Last Week’s VIX Action by Russell Rhoads, CFA

US equity market volatility has reached levels not seen in some time.   The market (for the most part) continues to trade in narrow daily ranges which results in low realized volatility.  As the moves are mostly to the upside VIX and VXN have come under some extra pressure.  VIX went out Friday at 12.46.  Do keep in mind that there is always a little extra pressure on VIX going into a weekend and that is exacerbated when we have a three day weekend upon us.  VXN followed suite losing over 10% of value for the week.  I hesitate to use this term, but VIX and VXN appear to be pricing in a goldilocks economy.  A good portion of readers in their 20’s have no idea what that means, but those of us with a few grey hairs know the history behind that phrase.  Needless to say, perfection priced into the markets never lasts and the markets tend to surprise us when we least expect it.  A twelve handle on VIX makes me think the markets are not expecting any surprises.
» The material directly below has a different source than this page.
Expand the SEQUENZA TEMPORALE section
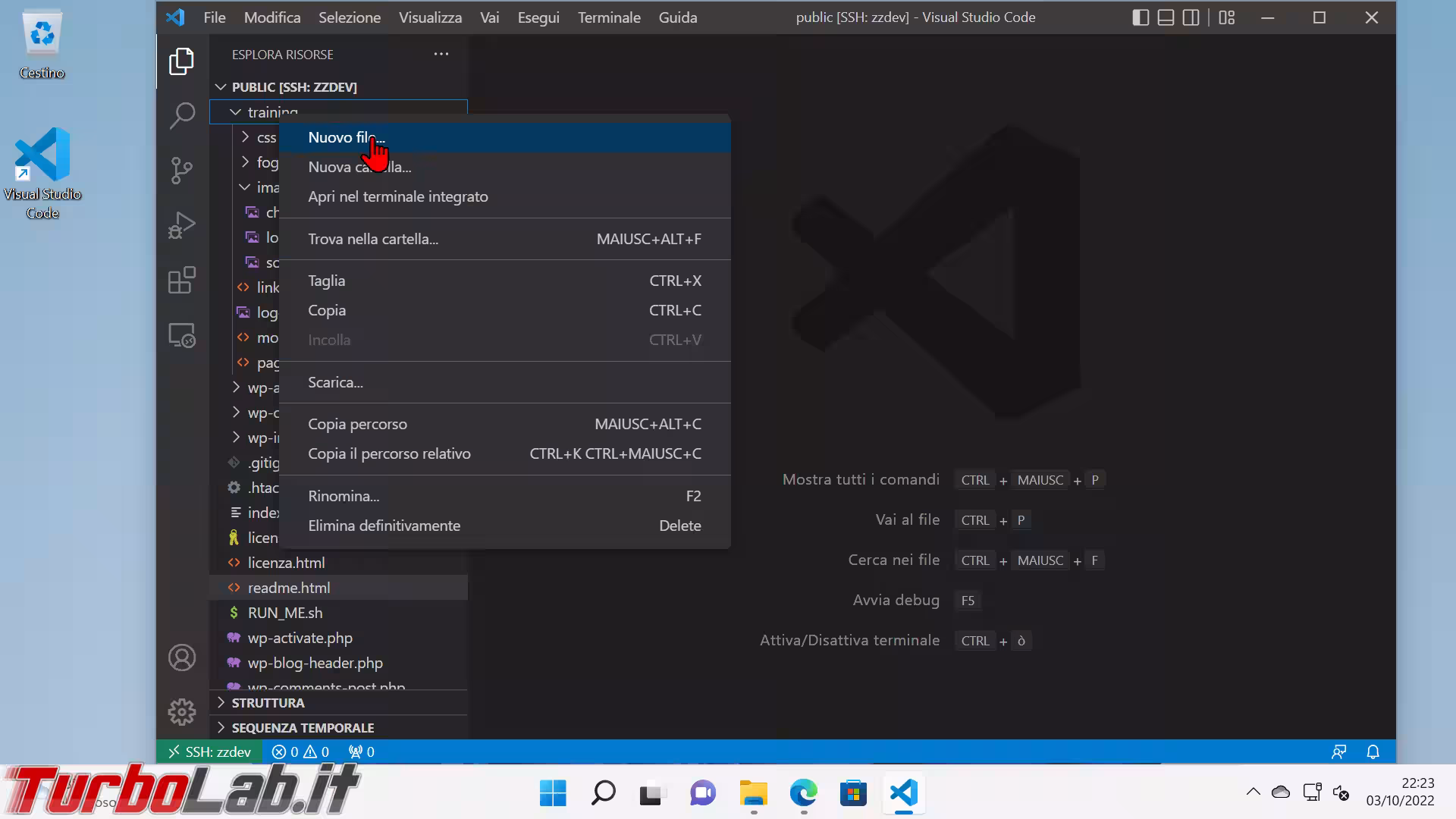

I do like to focus on futures and February VIX Futures at a 2.19 premium and March VIX Futures at a premium of 3.84 to spot VIX indicates some volatility traders are still on edge or at least long some volatility ‘just in case’.  Maybe the last shoe to drop in perfection being priced into the markets is a flat VIX curve.

Due to the continued weakness in VIX and shape of the futures curve long VIX related ETPs continue to come under pressure.  The widely followed VXX lost over 9% last week as VIX broke 13.00 and the front month futures were at a discount of about 1.50 throughout the week.  The combination of these two factors is never a positive for the exchange traded products.  VXZ held up as the longer dated futures contracts were not under the same pressure as the near term VIX futures.
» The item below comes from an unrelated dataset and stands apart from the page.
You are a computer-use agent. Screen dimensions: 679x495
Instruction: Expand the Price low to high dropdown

As all traders are probably aware of, VIX broke 13.00 this Friday, but that did not slow down out of the money call buying as a recurring buyer showed up throughout the week buying VIX Feb 20 and VIX Feb 24 Calls.  Another trade of note that was spread throughout the week was a buyer of the March 20 / 30 Call Spread.  I was in the pit Friday morning when 30,000 of those spreads were bought at 0.925.

The posts on this blog are opinions, not advice.